Il devient difficile d'échapper aux trafiquants de données et encore plus aux discours qui célèbrent l'apparition d'une intelligence-machine, vous savez bien, celle que l'on dit artificielle. Réalité ou simulacre, une pseudo-science tisse à la hâte son réseau de croyances. Devant ce phénomène de foire, restons laïcs.
Résumons : un consortium d'entrepreneurs avisés lève des fonds considérables en affirmant détenir les clés de la prédiction au moyen de calculateurs formidablement puissants et bien programmés. Certes. Et tout le monde gobe l'affaire. Déconstruisons l'arnaque si vous le voulez bien. Si l'on postule que l'on ne croit une histoire que si elle confirme la vision que nous avons de la réalité, alors il est nécessaire de revenir aux motivations et aux origines de la torsion intellectuelle. Les fabricants d'ordinateurs ont intérêt à en vendre. Problème, ils sont de plus en plus puissants et pour beaucoup, individualisés et distribués sous forme de smartphone ou de laptop. Alors il faut inventer des problèmes que seuls des méga computers peuvent traiter. Par exemple, quand IBM fourgue ses activités PC au chinois Lenovo, il lui faut créer un marché pour ses calculateurs et ses équipes de consultants dits à haute valeur ajoutée. Ce sera la "smart city" en 2004. Pour qui ? Pour celles qui ne sont pas encore équipées, à savoir les métropoles et les mégapoles submergées par les problèmes d'urbanisme au quotidien : énergie, transports, sécurité, tout ce qui relève de flux divers. Et ça marche. Précision, Big Blue vend sa "solution" appuyée par un marketing effréné autour de sa machine Watson. Des clients peu compétents et jamais redevables de leurs choix, un discours en miroir fait de promesses jamais tenues et des marchés opaques voire complexifiés à dessein, le système est désormais bien en place. A cela le GAFA, riche de ses captations de données hétéroclites et de ses suréquipements de traitement, réplique par son souhait de prouver que de cette compilation surgira l'or du XXIème siècle. Deux logiques s'affrontent pour s'adjuger qui le consommateur qui le citoyen. C'est donc le moment de parier au Nasdaq.
-.-.-
- _Consigne_: Écrivez la suite du texte sur l'intelligence dite artificielle, s'il vous plaît, en partant de sa dernière phrase.

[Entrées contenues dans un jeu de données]
-.-.-
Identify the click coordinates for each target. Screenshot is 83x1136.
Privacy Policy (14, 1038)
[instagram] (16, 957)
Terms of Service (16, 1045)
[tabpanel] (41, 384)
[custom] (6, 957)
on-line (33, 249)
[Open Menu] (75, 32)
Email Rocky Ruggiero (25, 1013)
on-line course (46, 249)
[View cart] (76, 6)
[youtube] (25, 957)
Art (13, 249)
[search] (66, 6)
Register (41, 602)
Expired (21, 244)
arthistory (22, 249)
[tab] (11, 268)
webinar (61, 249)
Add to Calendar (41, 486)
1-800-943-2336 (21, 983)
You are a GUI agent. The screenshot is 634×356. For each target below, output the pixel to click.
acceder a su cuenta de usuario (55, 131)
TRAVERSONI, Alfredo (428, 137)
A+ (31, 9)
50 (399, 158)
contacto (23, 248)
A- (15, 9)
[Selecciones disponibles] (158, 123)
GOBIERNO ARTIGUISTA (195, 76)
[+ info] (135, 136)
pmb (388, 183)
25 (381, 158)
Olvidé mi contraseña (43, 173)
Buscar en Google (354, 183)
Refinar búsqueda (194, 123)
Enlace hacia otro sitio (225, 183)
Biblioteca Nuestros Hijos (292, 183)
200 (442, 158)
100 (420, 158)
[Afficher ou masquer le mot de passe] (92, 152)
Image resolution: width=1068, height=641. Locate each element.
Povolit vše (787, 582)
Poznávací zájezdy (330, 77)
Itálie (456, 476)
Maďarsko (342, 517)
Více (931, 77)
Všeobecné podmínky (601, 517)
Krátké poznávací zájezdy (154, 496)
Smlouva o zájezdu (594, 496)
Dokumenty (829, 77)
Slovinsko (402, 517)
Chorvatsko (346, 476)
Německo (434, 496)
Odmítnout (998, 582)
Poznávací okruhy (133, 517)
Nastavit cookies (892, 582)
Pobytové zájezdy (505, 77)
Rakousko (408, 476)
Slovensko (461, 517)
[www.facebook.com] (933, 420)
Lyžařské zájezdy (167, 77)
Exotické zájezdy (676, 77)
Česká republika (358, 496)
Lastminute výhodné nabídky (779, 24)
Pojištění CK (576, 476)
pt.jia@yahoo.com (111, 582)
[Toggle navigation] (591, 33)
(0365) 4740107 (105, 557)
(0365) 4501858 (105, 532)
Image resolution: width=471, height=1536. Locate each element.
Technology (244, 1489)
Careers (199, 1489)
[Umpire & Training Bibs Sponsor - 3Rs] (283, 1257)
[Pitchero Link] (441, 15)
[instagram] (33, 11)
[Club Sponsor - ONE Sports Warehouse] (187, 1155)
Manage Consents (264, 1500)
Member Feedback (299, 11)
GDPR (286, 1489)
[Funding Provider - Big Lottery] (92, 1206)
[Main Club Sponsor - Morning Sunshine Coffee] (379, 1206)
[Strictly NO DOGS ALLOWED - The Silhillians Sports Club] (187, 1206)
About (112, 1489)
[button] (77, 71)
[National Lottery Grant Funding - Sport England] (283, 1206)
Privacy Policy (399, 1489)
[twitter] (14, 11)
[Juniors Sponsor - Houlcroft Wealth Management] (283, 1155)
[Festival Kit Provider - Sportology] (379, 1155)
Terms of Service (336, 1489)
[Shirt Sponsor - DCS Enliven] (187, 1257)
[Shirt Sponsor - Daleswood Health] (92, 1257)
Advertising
-.-.-
- _Réponse attendue_:
"Dans le jardin d'Eden", Renaud Gaultier 2017
Le plus étonnant dans cette histoire est que personne ne vient questionner l'approche épistémologique de ce fameux Big Data. Est ainsi postulé que de la masse apparaitra des causalités inédites et des mécanismes cachés, sans qu'il soit besoin de formuler d'hypothèses théoriques. Autrement dit, d'occurrences et de récurrences, les phénomènes trouvent à s'expliquer. Or, comme l'a justement rappelé Etienne Klein récemment, rien par exemple dans l'observation en astrophysique ne permet de déduire la théorie de la relativité. Tout au plus, nous commençons de la confirmer. La coexistence ne fait pas le lien, et si il y a lien, il n'est pas forcément causal et s'il est causal, dans quel sens et dans quelle suite logique ? C'est fâcheux. Nous pourrions nous amuser de cette dépense et de cette spéculation technologique, mais non. Car cela traduit une distorsion intellectuelle, morale et ce faisant politique.
Au prétexte de traiter des problèmes réels, nous sont proposées des solutions illusoires et coûteuses qui exonèrent les décisionnaires de leurs responsabilités. La gouvernance par les nombres est une confiscation de la politique par les programmeurs. Avec l'effacement du doute et du questionnement qui l'accompagne, la pensée s'absente pour ne plus jamais revenir. Le projet se réduit à de la gestion, une optimisation de variables identifiables et manipulables par l'algorithme. Or, en science comme en art, l'essentiel est dans le vide, l'interstice, l'inexplicable et l'inattendu. Le Big Data comble une béance, gave des esprits en panique, réduit l'imaginaire, infantilise. C'est peut-être utile pour remplir des rayons de supermarchés avec des gadgets inutiles, moins pour concevoir la ville du futur. Les informaticiens ont déjà tué la pensée économique, ils vont bientôt en terminer avec les sciences politiques. Ce fantasme de gouvernance cybernétique à la Asimov est une tragédie technicienne qui se termine comme un roman de Philip K Dick. Quand ils ne rêvent pas de moutons électriques, les androïdes souffrent parfois horriblement de leurs émotions, mais peuvent-ils seulement méditer en paix leur funeste destinée ?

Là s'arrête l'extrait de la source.